__Exercise__. Wherever the word "blue" occurs in the listing below, copy that whole line.

__Recorded data__.

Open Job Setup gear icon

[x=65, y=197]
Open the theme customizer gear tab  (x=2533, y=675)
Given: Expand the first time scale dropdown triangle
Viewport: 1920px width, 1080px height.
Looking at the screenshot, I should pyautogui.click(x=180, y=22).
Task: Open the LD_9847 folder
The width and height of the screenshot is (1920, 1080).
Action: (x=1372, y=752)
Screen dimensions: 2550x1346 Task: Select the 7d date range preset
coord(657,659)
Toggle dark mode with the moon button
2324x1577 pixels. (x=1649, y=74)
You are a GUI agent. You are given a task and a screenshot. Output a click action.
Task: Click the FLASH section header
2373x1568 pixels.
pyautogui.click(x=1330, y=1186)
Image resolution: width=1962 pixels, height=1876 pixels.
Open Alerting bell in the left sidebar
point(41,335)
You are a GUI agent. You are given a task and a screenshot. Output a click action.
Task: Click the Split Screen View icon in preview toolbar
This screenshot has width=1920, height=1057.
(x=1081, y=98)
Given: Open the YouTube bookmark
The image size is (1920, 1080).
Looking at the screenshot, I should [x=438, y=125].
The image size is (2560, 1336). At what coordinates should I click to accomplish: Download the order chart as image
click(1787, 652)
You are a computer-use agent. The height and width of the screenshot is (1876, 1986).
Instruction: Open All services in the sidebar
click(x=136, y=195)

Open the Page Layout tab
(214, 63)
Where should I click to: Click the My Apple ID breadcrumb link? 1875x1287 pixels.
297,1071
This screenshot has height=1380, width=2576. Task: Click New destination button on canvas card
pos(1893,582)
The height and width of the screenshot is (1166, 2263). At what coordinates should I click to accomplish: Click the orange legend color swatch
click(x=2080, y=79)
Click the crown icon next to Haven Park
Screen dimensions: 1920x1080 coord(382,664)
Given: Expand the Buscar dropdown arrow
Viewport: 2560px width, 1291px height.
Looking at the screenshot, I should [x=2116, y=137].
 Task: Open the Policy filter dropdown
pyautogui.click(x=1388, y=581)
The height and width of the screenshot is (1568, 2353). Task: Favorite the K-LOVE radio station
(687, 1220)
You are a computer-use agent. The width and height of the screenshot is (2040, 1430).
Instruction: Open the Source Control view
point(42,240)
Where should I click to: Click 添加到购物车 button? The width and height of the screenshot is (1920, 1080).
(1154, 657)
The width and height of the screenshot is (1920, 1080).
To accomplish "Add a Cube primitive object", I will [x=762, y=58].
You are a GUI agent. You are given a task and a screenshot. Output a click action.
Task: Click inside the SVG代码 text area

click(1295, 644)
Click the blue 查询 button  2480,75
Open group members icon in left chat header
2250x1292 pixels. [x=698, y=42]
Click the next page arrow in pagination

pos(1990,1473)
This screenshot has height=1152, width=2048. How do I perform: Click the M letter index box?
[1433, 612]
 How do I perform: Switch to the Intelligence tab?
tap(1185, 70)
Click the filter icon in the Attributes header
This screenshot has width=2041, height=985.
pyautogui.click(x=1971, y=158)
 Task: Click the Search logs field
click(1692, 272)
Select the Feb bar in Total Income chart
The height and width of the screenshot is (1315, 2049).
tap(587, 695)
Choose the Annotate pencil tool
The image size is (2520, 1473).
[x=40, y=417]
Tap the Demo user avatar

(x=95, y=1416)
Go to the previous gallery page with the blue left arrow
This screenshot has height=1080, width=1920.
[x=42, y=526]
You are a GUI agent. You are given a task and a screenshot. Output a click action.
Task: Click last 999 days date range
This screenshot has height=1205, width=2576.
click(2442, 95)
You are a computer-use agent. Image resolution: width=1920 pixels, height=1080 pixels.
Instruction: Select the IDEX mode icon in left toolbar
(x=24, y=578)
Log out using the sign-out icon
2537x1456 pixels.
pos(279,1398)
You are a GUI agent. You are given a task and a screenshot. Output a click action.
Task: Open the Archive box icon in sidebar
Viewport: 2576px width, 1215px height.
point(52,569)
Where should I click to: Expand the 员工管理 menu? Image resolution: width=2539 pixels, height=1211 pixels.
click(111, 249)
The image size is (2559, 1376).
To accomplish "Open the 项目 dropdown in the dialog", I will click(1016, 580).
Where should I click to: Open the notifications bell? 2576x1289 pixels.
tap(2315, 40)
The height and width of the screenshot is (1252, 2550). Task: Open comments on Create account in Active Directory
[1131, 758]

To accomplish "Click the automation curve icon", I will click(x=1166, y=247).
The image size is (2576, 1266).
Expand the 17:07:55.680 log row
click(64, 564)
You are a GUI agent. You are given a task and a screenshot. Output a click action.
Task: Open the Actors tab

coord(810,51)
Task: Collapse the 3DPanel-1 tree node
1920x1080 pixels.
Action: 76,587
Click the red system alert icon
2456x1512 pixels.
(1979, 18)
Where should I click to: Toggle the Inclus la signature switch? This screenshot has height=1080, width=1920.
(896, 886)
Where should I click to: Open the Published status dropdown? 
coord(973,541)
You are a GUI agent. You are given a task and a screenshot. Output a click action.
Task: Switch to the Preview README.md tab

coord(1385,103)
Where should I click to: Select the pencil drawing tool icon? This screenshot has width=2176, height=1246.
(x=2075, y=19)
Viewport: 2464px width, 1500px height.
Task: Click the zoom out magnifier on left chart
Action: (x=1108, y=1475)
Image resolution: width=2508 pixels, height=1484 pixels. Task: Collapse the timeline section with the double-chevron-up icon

__Completed exercise__.
Click the blue 查询 button  2480,75
Go to the previous gallery page with the blue left arrow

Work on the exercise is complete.